▶ **ATTIVITÀ DA SVOLGERE**:
**A)** Aggiorna il brano del testo della pagina che si apre con le parole contenenti "Non posso non" e si chiude con "Cristo (cfr. Filemone).", riscrivendolo con "norma" al posto di "legge".
**B)** Secondo il testo della pagina, che cosa era legalizzato ai tempi di san Paolo?

▶ **TESTO DELLA PAGINA**:
====
Credenti e non credenti siamo consapevoli che le nostre origini vengono da un santo della Chiesa Cattolica. È per questo motivo che, insieme e gioiosamente, facciamo memoria del santo Fondatore con questa solenne celebrazione e con la processione per le vie della città. Anche questo dato storico fa parte della nostra peculiarità, ci costituisce – appunto – sammarinesi. Certo, siamo anche aperti al nuovo, alla modernità, alla inclusione, agli sviluppi della cultura: «Tutto quello che è vero, nobile, giusto, puro, amabile, onorato, quello che è virtù e merita lode, tutto questo sia oggetto dei vostri pensieri» (Fil 4,8).
Non posso non condividere con questa assemblea la lacerazione nel cuore che, come cattolici, abbiamo vissuto e stiamo vivendo in questo tempo, a proposito della legge che consente la pratica dell’aborto. Questione delicata che ha a che fare con la dimensione religiosa (principi di fede) e con la dimensione sociale (insieme principi di fede e principi di ragione). Nessuna legge che ammette la soppressione della vita nascente è buona: la vita è sacra e inviolabile. Sempre. Molto si è lavorato attorno a questa legge e si è fatto il possibile per recepire istanze morali. Rimane il principio secondo il quale ciò che è legale non sempre è morale. Un esempio: la schiavitù ai tempi di san Paolo era legalizzata, ma l’apostolo chiede a Filemone (un discepolo) di considerare Onesimo non uno schiavo, ma come un fratello in Cristo (cfr. Filemone).
Ci si è messi dalla parte delle donne. Consentitemi una domanda: «Davvero?». Davanti ad una gravidanza indesiderata, davvero l’opzione “interruzione” giova, in qualche modo soccorre la domanda, il grido di vita che è proprio della donna?
Ci si è messi dalla parte delle donne, e più che giustamente: portano la gioia ma anche la fatica del grembo, e soprattutto portano secoli di prepotenze e abusi. Ma non sono l’unico soggetto: che dire del nascituro? Che dire del padre? Che dire della società, famiglia umana?
====
▶ **VOCI FORNITE**:
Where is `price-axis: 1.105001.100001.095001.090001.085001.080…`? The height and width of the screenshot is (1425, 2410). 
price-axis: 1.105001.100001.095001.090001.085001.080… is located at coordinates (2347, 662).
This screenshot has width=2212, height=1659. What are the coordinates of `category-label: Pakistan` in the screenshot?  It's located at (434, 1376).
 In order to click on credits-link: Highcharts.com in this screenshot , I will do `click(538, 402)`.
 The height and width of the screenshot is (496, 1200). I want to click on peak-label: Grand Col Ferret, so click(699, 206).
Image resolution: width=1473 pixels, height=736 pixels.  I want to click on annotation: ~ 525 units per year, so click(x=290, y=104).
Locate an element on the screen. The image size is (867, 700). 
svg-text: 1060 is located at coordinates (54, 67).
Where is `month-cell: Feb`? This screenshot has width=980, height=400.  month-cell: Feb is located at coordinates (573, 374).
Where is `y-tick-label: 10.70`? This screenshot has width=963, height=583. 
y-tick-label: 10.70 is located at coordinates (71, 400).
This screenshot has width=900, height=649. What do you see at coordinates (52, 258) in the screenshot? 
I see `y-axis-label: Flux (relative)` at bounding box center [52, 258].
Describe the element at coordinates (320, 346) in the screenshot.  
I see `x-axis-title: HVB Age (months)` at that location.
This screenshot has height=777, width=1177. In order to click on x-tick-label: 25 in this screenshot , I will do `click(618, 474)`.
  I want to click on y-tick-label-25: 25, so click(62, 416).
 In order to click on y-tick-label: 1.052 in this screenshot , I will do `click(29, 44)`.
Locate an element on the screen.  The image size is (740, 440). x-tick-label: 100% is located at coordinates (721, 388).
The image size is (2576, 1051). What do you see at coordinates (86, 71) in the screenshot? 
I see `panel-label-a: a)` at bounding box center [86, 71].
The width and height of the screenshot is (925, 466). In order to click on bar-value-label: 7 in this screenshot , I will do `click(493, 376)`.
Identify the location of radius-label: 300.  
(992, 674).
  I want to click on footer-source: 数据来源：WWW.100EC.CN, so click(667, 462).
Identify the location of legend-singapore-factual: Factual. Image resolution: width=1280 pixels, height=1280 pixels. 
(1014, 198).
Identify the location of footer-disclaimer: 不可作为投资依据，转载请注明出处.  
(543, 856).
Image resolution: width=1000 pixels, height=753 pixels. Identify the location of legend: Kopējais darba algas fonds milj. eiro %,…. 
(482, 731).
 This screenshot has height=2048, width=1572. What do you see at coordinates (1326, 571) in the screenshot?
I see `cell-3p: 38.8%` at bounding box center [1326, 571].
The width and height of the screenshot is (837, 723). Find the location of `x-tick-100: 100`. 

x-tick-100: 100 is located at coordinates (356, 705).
====
▶ **RISULTATI PER ATTIVITÀ**:
**A)**
Non posso non condividere con questa assemblea la lacerazione nel cuore che, come cattolici, abbiamo vissuto e stiamo vivendo in questo tempo, a proposito della norma che consente la pratica dell’aborto. Questione delicata che ha a che fare con la dimensione religiosa (principi di fede) e con la dimensione sociale (insieme principi di fede e principi di ragione). Nessuna norma che ammette la soppressione della vita nascente è buona: la vita è sacra e inviolabile. Sempre. Molto si è lavorato attorno a questa norma e si è fatto il possibile per recepire istanze morali. Rimane il principio secondo il quale ciò che è legale non sempre è morale. Un esempio: la schiavitù ai tempi di san Paolo era legalizzata, ma l’apostolo chiede a Filemone (un discepolo) di considerare Onesimo non uno schiavo, ma come un fratello in Cristo (cfr. Filemone).

**B)** La schiavitù.